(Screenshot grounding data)
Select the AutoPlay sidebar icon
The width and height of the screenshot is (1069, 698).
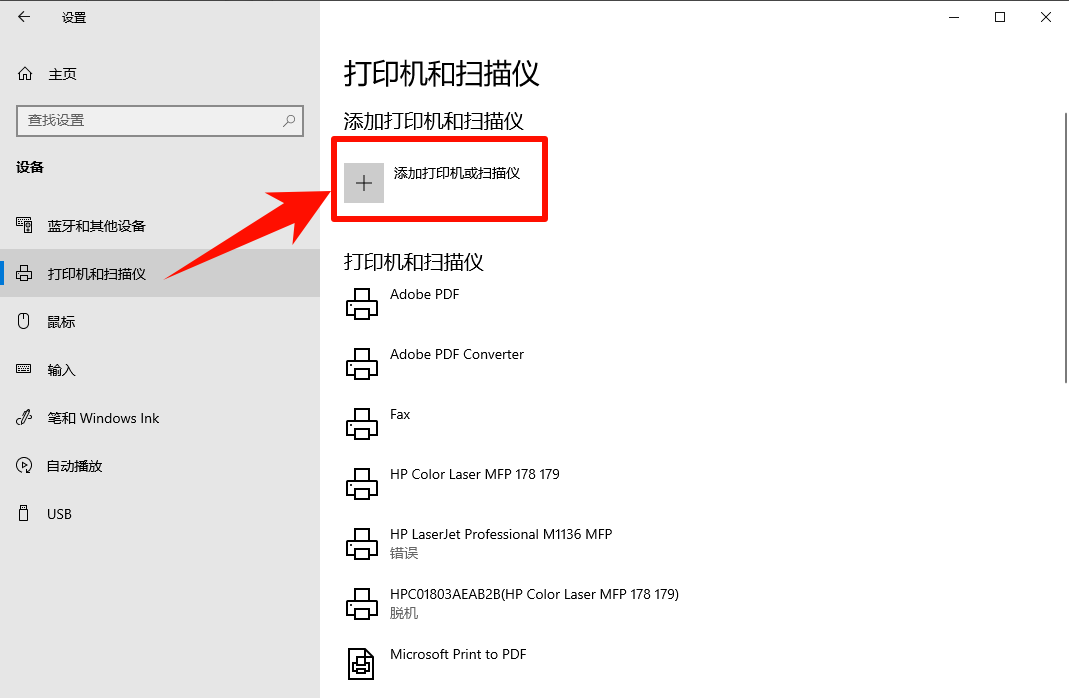24,465
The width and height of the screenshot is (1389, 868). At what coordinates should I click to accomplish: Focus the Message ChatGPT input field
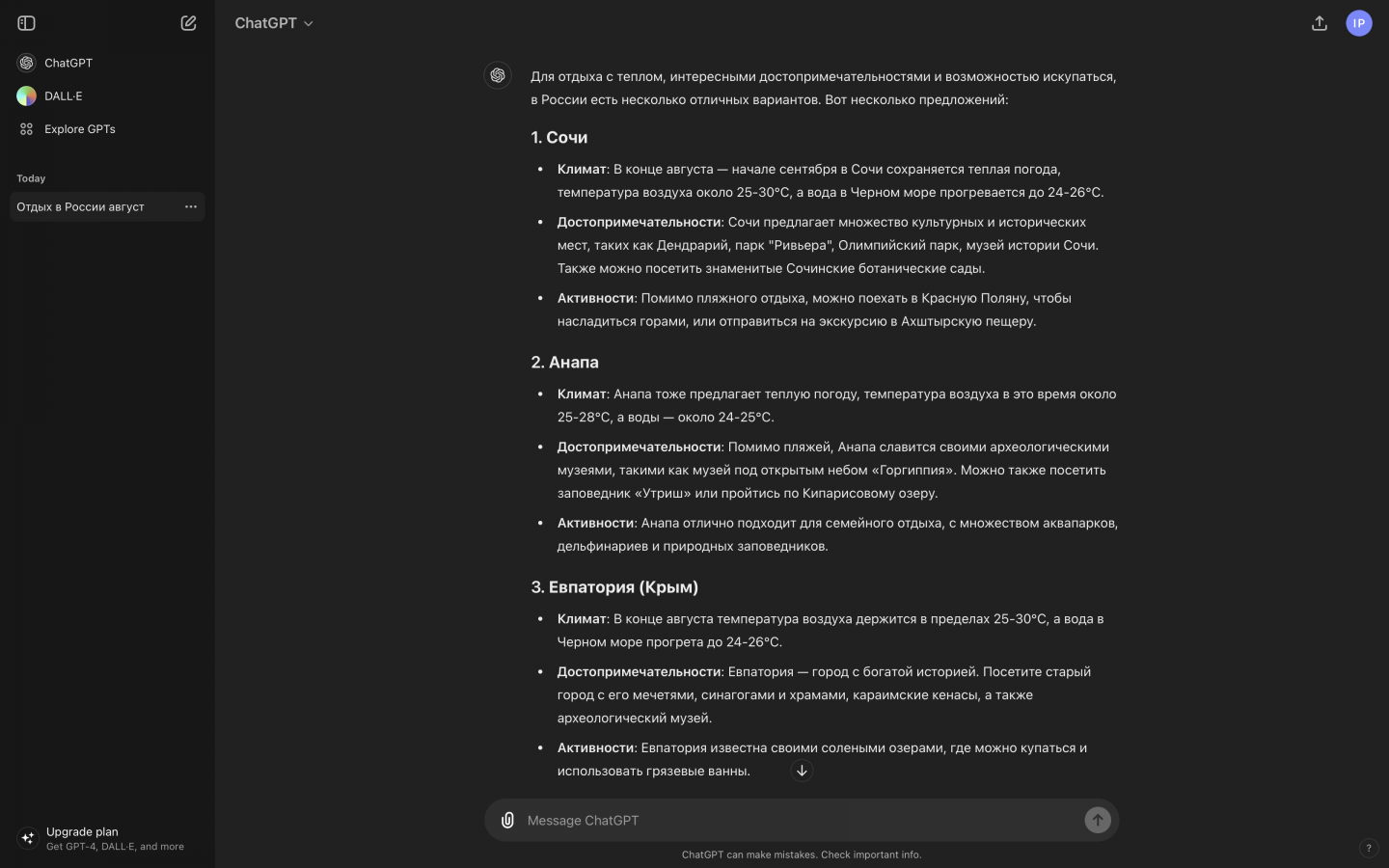(799, 820)

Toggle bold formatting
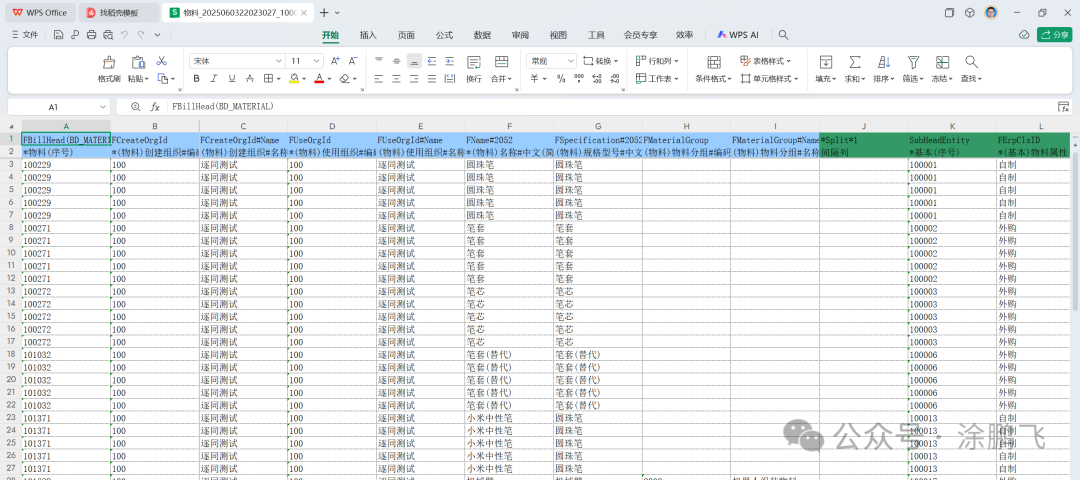coord(197,78)
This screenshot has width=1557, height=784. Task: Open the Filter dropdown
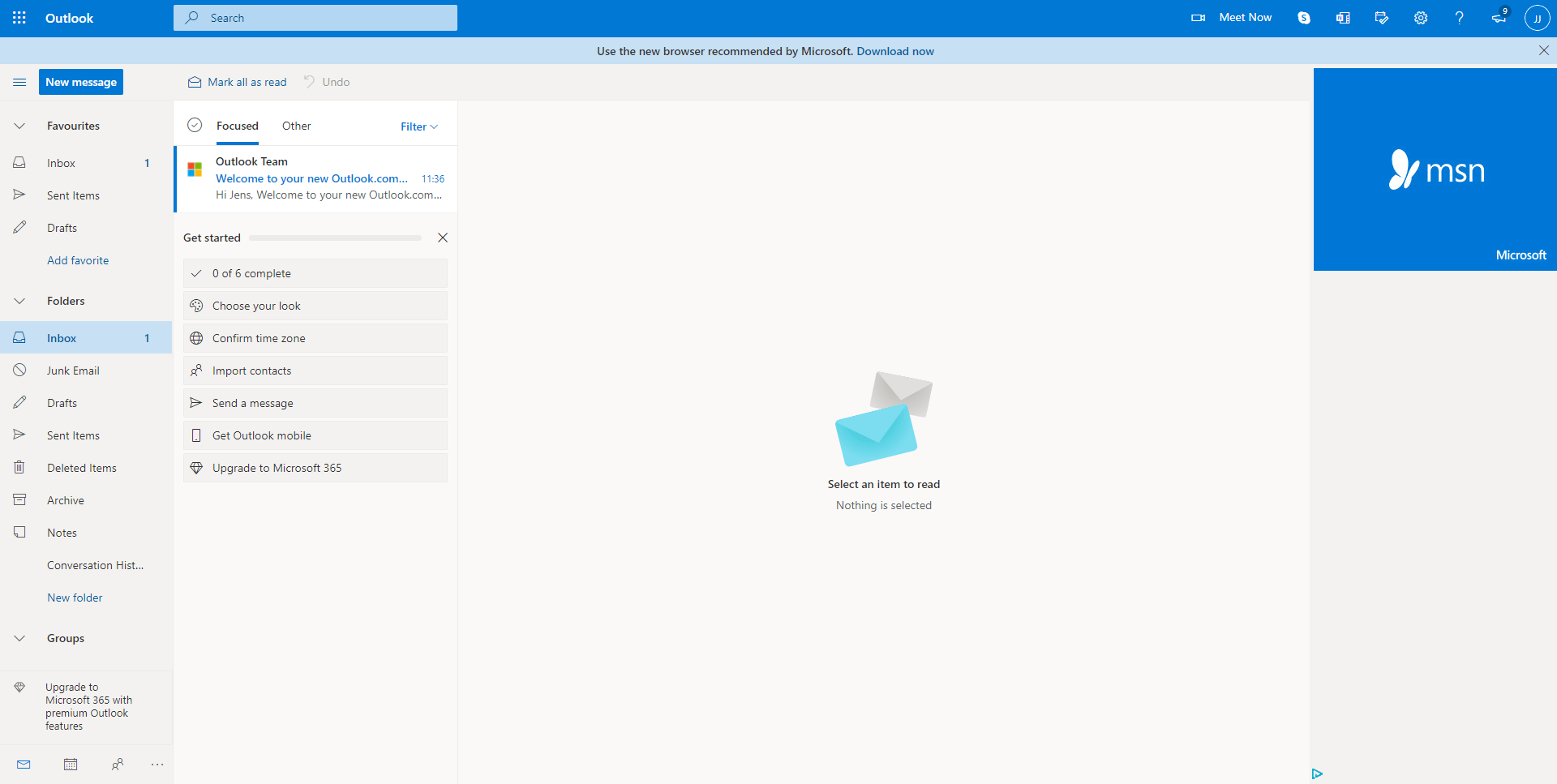[418, 126]
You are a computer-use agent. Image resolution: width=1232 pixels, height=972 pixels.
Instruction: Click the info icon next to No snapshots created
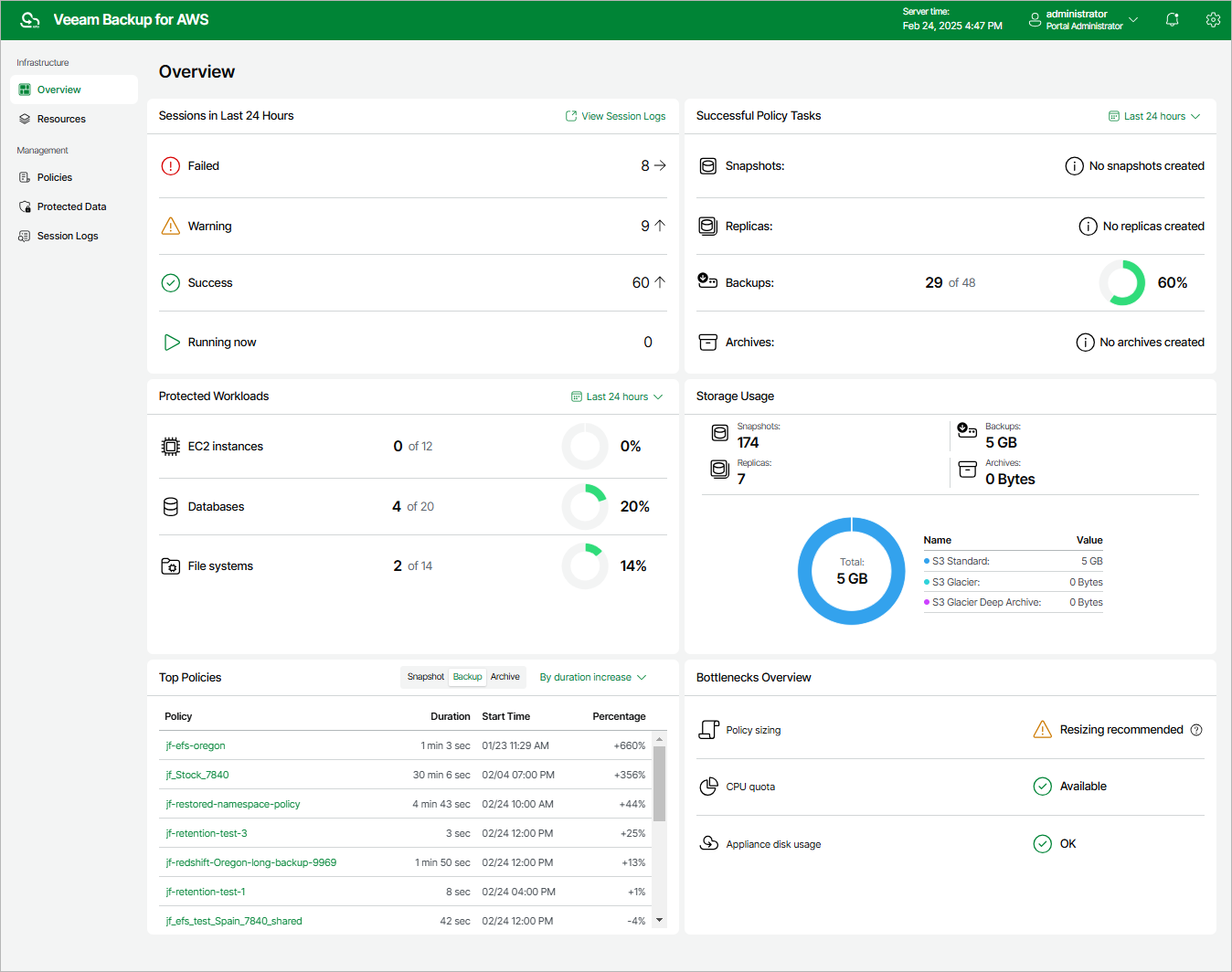point(1074,166)
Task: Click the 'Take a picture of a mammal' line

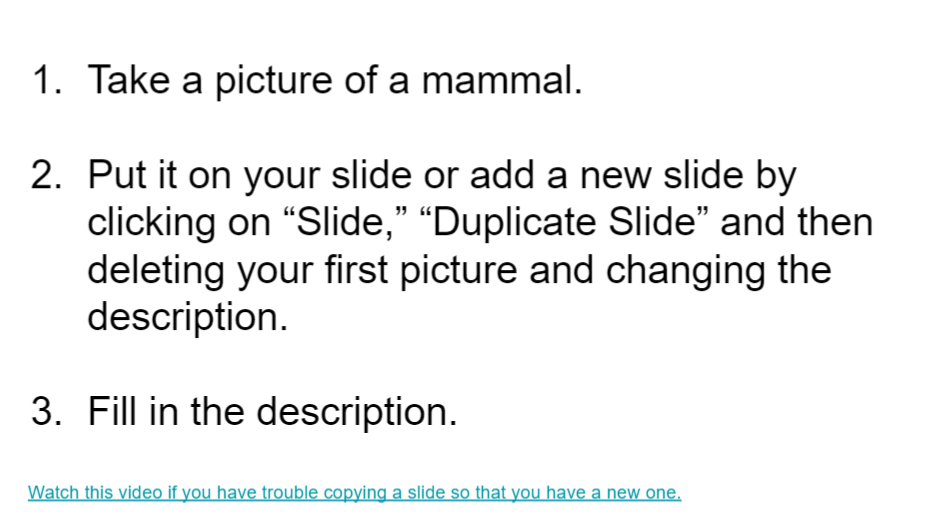Action: [335, 80]
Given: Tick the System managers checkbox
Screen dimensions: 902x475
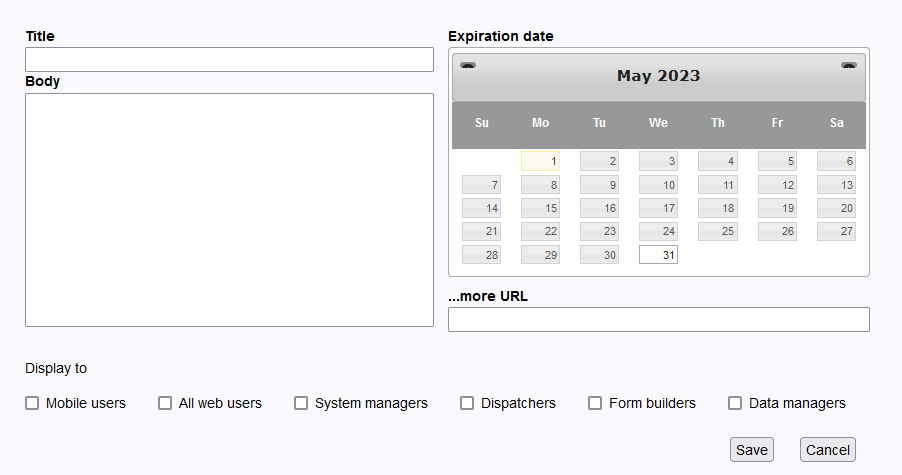Looking at the screenshot, I should point(301,403).
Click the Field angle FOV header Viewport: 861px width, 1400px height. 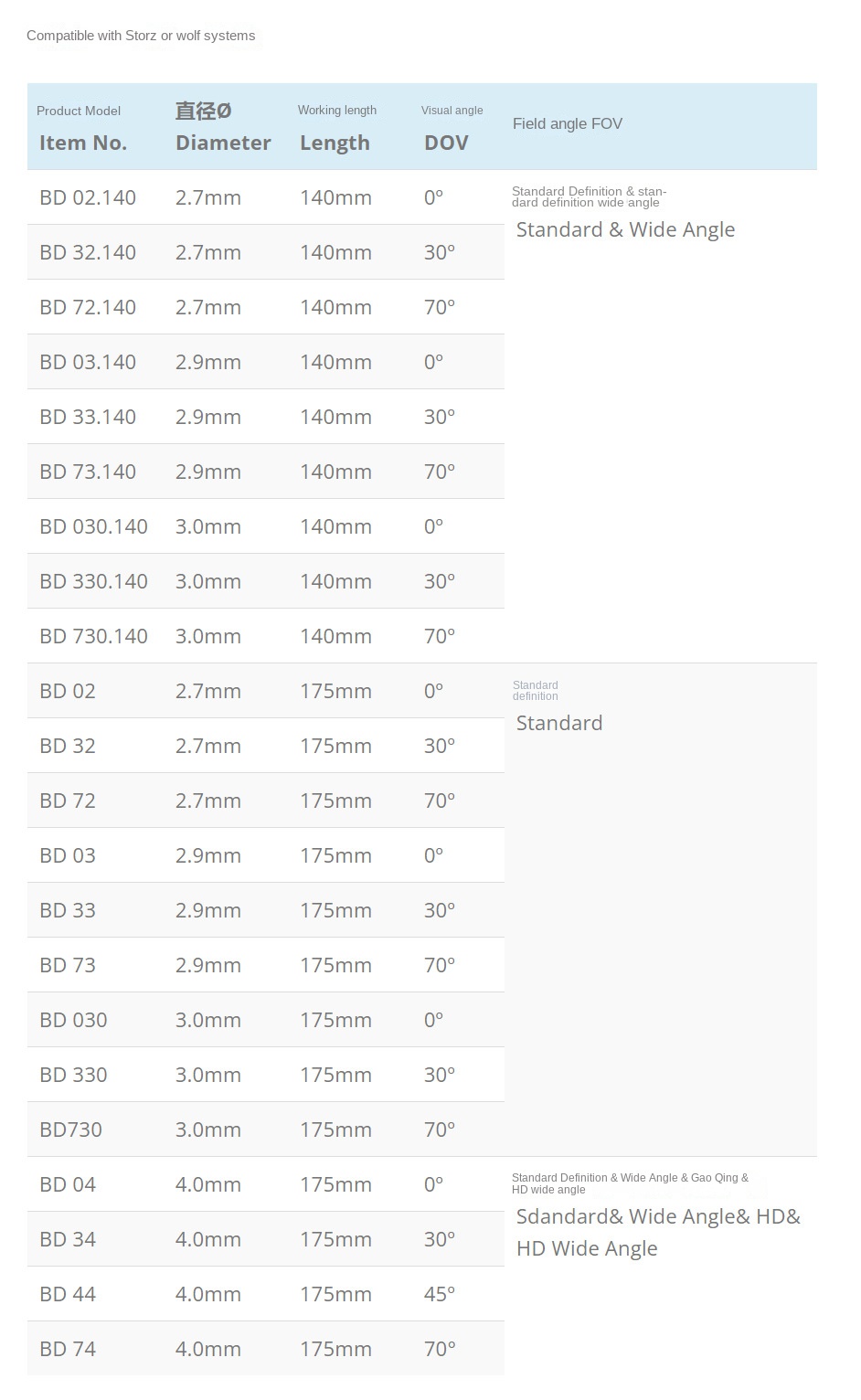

• TASK GOAL
A word-for-word repeat is expected of the lines from the one with "Task: Click the" to the end of the data, both included; pictures are not part of it.

• YOUR SOLUTION
Task: Click the 'Take a picture of a mammal' line

Action: [335, 80]
Given: Tick the System managers checkbox
Screen dimensions: 902x475
Looking at the screenshot, I should point(301,403).
Click the Field angle FOV header Viewport: 861px width, 1400px height. 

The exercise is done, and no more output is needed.